§ **Data section**:
# # #

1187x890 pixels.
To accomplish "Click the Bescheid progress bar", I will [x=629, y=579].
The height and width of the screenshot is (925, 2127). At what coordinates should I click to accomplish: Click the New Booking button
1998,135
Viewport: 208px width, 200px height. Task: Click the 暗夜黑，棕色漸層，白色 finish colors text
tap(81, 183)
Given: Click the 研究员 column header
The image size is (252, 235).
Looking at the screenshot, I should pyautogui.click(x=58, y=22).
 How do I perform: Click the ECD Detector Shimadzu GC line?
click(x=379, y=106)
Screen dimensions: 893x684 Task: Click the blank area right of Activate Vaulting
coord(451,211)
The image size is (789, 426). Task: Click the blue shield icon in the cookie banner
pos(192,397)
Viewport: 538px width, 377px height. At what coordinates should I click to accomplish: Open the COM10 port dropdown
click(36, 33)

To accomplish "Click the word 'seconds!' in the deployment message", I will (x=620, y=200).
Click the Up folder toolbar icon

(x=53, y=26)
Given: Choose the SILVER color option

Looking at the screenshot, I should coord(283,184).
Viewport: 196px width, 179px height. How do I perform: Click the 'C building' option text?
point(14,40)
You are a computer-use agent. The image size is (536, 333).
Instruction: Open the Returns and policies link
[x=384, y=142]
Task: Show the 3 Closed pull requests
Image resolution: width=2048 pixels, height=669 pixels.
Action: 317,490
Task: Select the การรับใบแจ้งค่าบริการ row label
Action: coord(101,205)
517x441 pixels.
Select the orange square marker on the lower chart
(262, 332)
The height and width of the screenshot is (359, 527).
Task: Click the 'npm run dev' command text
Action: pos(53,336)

# # #

§ **Exercise goal**: All lines above with "will" in them should be returned.

§ **Solution for this task**:
To accomplish "Click the Bescheid progress bar", I will [x=629, y=579].
To accomplish "Click the word 'seconds!' in the deployment message", I will (x=620, y=200).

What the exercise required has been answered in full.